Tak też I Conditional odnosi się do przyszłości i prawdopodobnych wydarzeń,
a II Conditional
odnosi się do teraźniejszości lub przyszłości i
akcji, które raczej się nie wydarzą, nie dzieją, a jedynie przypuszczamy "co by było gdyby".
Zobaczmy na diagramie jak konstruujemy obydwa Conditionale (jest to wersja najbardziej typowa):
If + present + Future Simple
If I see you I will give you the money.
Jak cię zobaczę, to dam ci pieniądze.
If + past + II Conditional
If I saw you I would give you the money.
Gdybym cię zobaczył, to dałbym ci pieniądze.
Jak widać w pierwszym trybie warunkowym po "If" używamy pierwszej formy czasownika, nazywanej "present",
a w drugim - drugiej, nazywanej "past". Łatwo się przy okazji domyślić, że w trzecim trybie
warunkowym będziemy używali trzeciej - "past participle".
Powyższy diagram nie uwzględnia użycia czasowników modalnych dla II Conditionala: "could, should, might". O nich będziemy mówić
niżej, w osobnej
sekcji. Dlatego warto tyutaj jedynie nadmienić, że "can" ma swoje "could", które już wyraża II Conditional bez pomocy "would", a jeśli
bardzo chcemy użyć "would" w znaczeniu "mógłby", to używamy całej frazy "would be able". Dla przyszłości można wyłącznie użyć frazy
"will be able", jako że "can" nie ma czasu przyszłego.

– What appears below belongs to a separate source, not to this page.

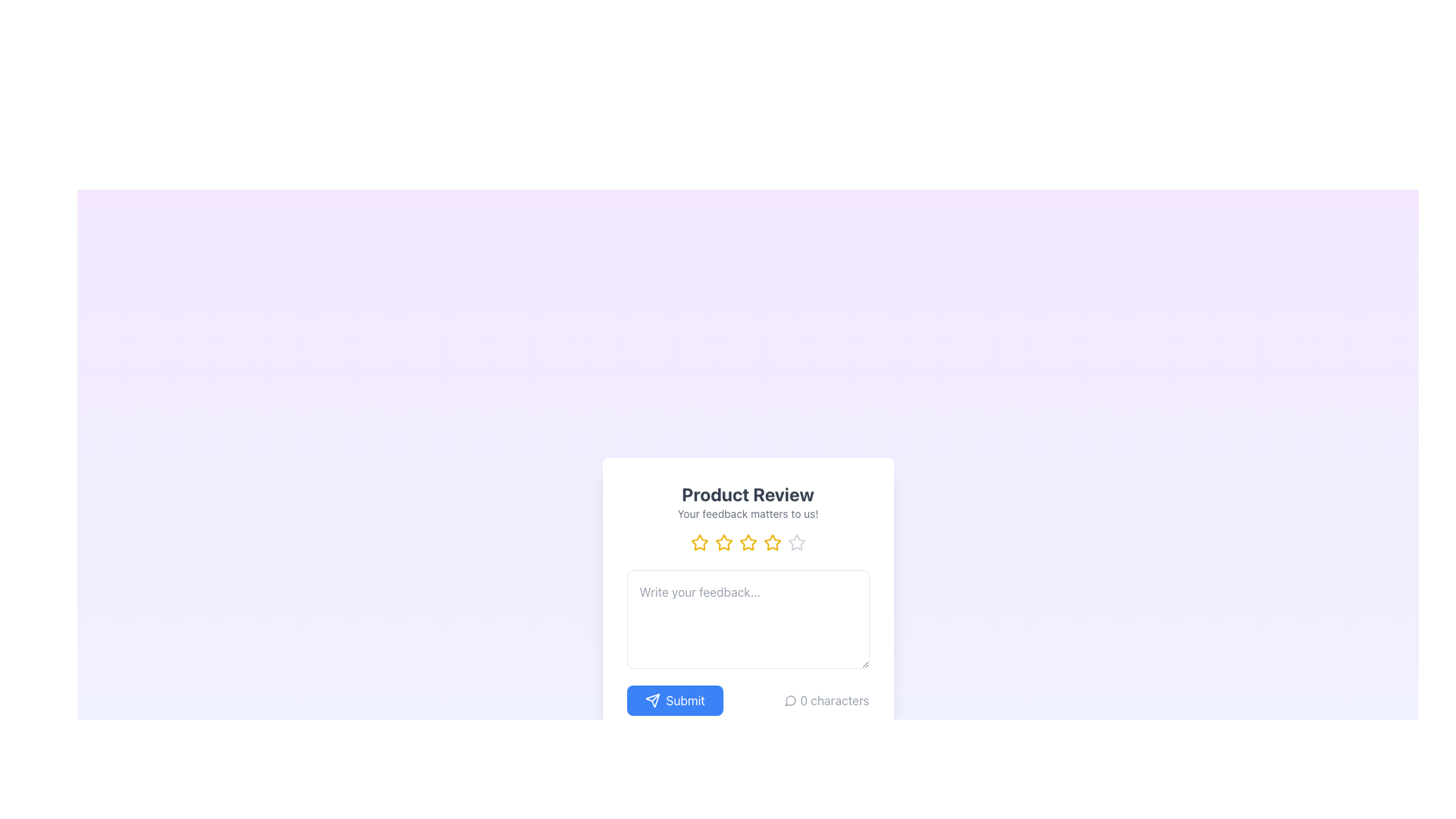 The height and width of the screenshot is (819, 1456). Describe the element at coordinates (698, 541) in the screenshot. I see `the second star in the star rating system` at that location.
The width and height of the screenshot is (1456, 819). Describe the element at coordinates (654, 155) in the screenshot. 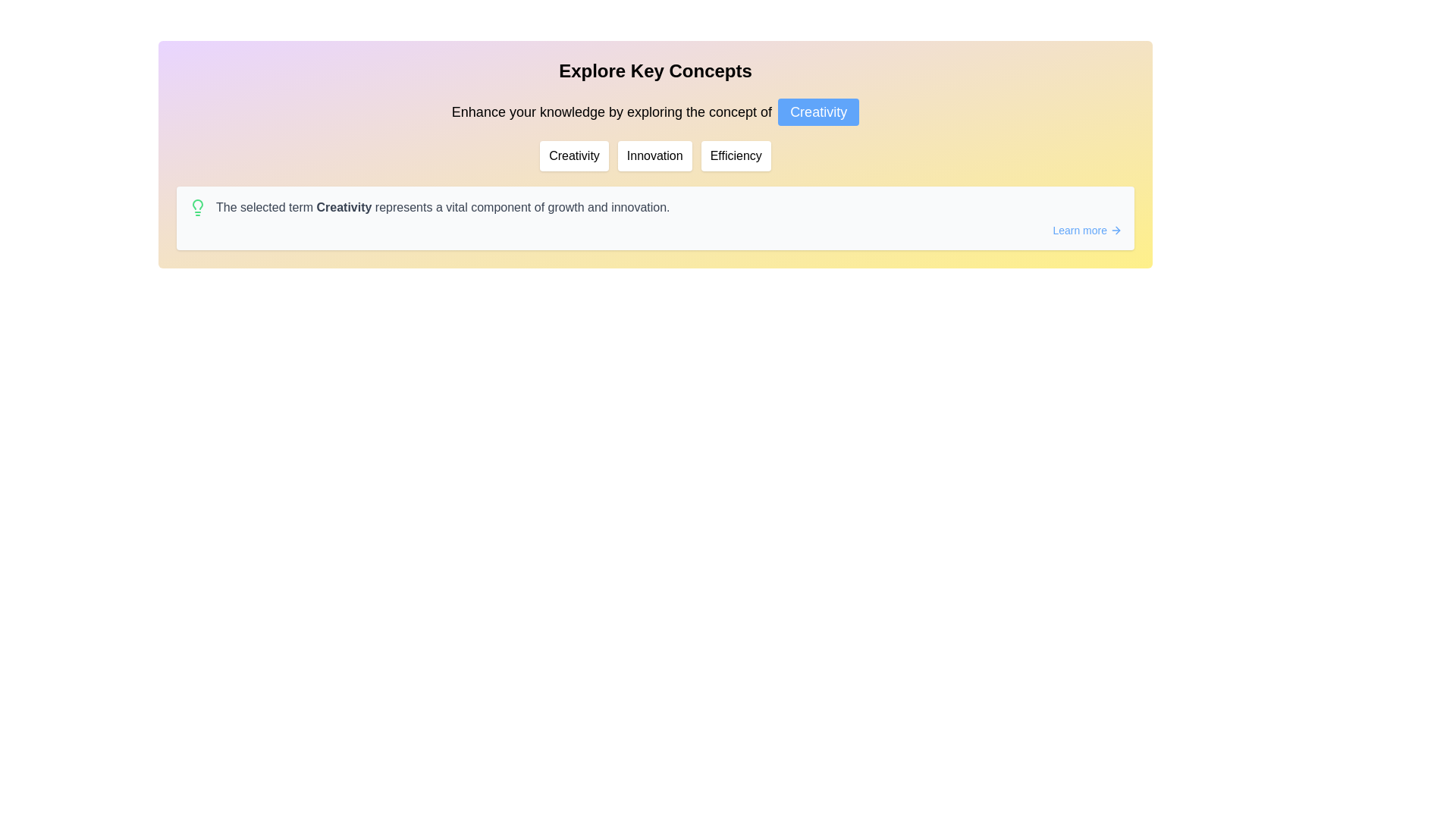

I see `the 'Innovation' button, which is a rectangular button with rounded corners, styled in a white background with the text 'Innovation' centered in dark color` at that location.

W polskim pierwszym trybie warunkowym czas przyszły mamy w całym zdaniu, natomiast
drugi tryb jest bardzo podobny do angielskiego, z tym, że czas przeszły jest w obu częściach zdania - nawet
po "gdybym":
Jak cię zobaczę, to ci dam kasę.
Gdybym cię zobaczył, to bym ci dał kasę.
Najważniejszym jest jednak, że możemy zamienić całe elementy zdań miejscami:
If I see you i will give you the money.
I will give you the money if I see you.
If I saw you i would give you the money.
I would give you the money if I saw you.
Nie wolno nam jednak użyć "will" oraz "would" w części zdania zaczynającej się od "if". Jest to zgodne z
zasadą "No two Futures in one sentence", czyli w jednym krótkim zdaniu, w którym wszystko się ze sobą ewidentnie wiąże, nie
możemy użyć dwóch czasów przyszłych (w tym również przypuszczeń wprowadzanych słowem "would" - analogicznie do "will").

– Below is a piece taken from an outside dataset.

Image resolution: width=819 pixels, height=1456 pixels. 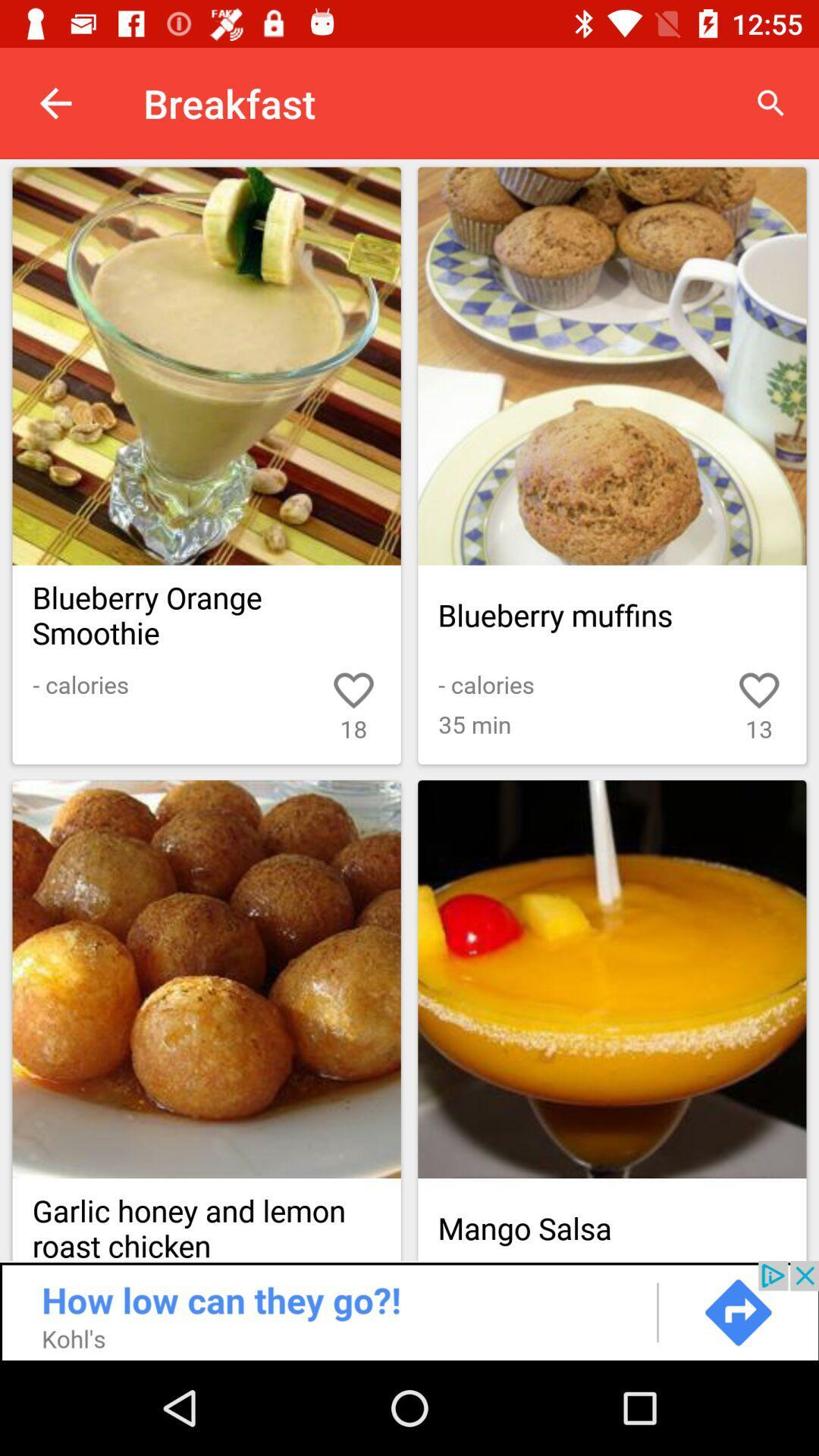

Jeszcze do kompletu brakuje nam zdań przeczących i pytających, bo warto się i z nimi oswoić. Wielkich cudów tam nie ma, jednak musimy wiedzieć
czym faktycznie się przeczy i czym pyta. No to teraz podobne zdania do tych we wcześniejszych przykładach, ale jako pytanie i przeczenie.

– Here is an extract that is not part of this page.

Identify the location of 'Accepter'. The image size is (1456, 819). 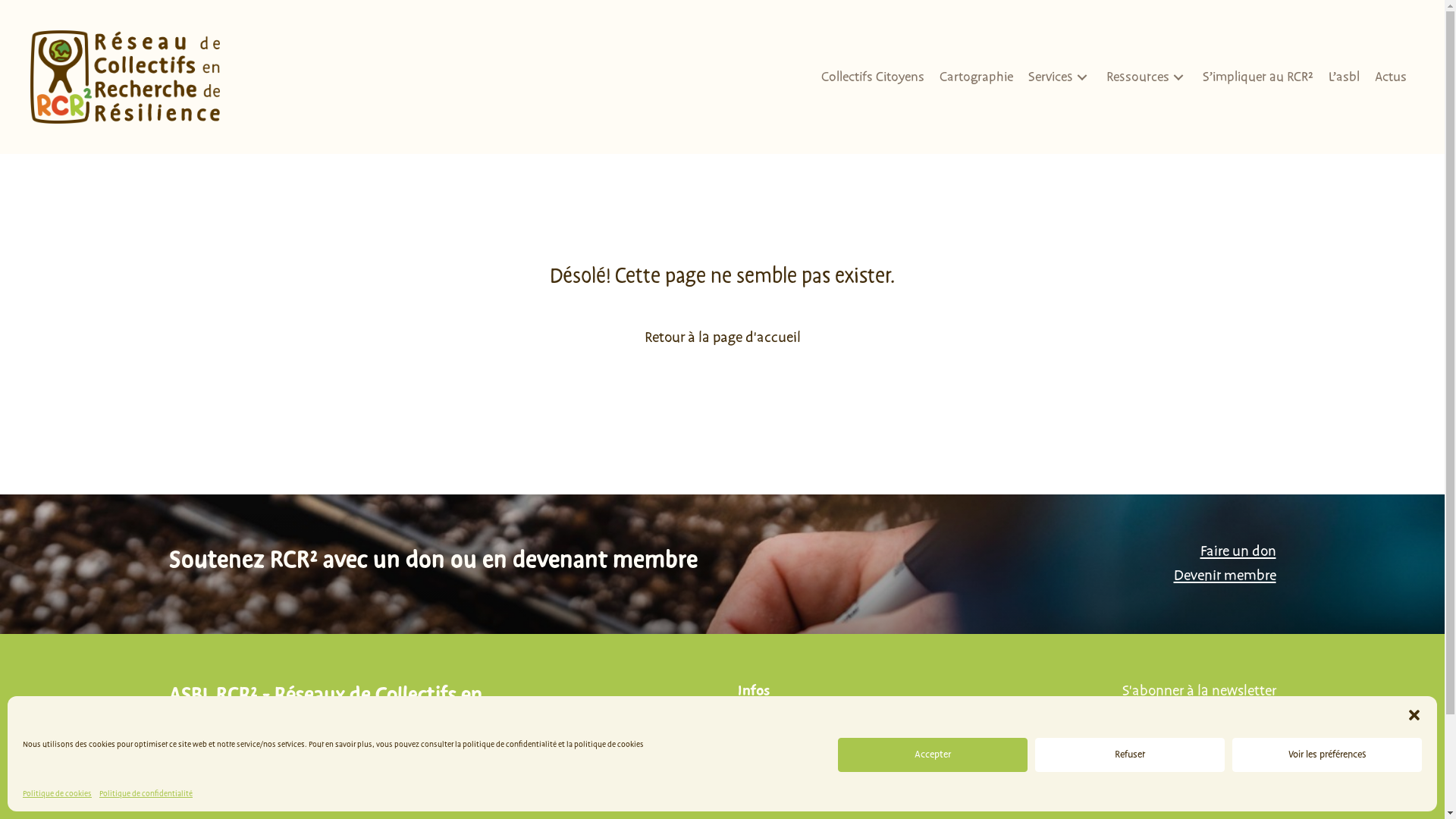
(931, 755).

Zdania będą się nieco różniły, żeby brzmiały bardziej sensownie:
If you see me will you give me the money?
If you saw me would you give me the money?
Widzimy, że w pytaniach zmiany zaszły tylko w kolejności podmiotu i operatorów
"will",
"would" drugiej części zdania.
Stały się one pytaniami, zaczynającymi się na "will you"
oraz "would you". Fraza z "if" nie zmienia się, bo warunek
"dania kasy" jest taki sam, tylko nie wiemy jeszcze czy po jego spełnieniu kasa będzie - po to pytamy.
Połówki zdań można oczywiście tak samo zamienić miejscami, jak w zdaniach twierdzących.
Teraz przeczenia:
If you see me I won't give you the money.
If you saw me I wouldn't give you the money.
Tutaj z kolei mamy do czynienia z klasycznym operatorem przeczącym i nic więcej się nie dzieje. O wiele ciekawiej jest, kiedy to
pierwsza fraza z "if"
(tu też możemy je zamienić miejscami z frazami "won't" i "wouldn't")
jest przecząca:
If you don't see me I won't give you the money.
If you didn't see me I wouldn't
give you the money.
O ile w pierwszym zdaniu lepiej, żeby nie korciło nas użycie czegokolwiek innego niż operatora Present Simple "don't"
lub "doesn't", o tyle w
drugim zdaniu, z powodu użycia operatora przeczącego "didn't" czasownik - jak w normalnym Past Simple
wraca do pierwszej formy. I musimy mieć świadomość, że choć zdanie brzmi tak, jakbyśmy mówili o
przeszłości
(XX"Gdybyś mnie nie zobaczył, nie dałbym ci kasy - ale na szczęście się spotkaliśmy"XX - źle!), to absolutnie dotyczy domysłów
teraźniejszych i przyszłych, które można lepiej zobrazować przykładowo tak:
"Myślę, że gdybyśmy się teraz/jutro nie zobaczyli, to nie nie mógłbym ci dać kasy.".
W angielskim widać to wyraźnie, jeśli pamięta się, że II Conditional służy właśnie do "gdybania" w teraźniejszości i przyszłości. Do snucia
domysłów w sprawach, które już miały miejsce służy III Conditional.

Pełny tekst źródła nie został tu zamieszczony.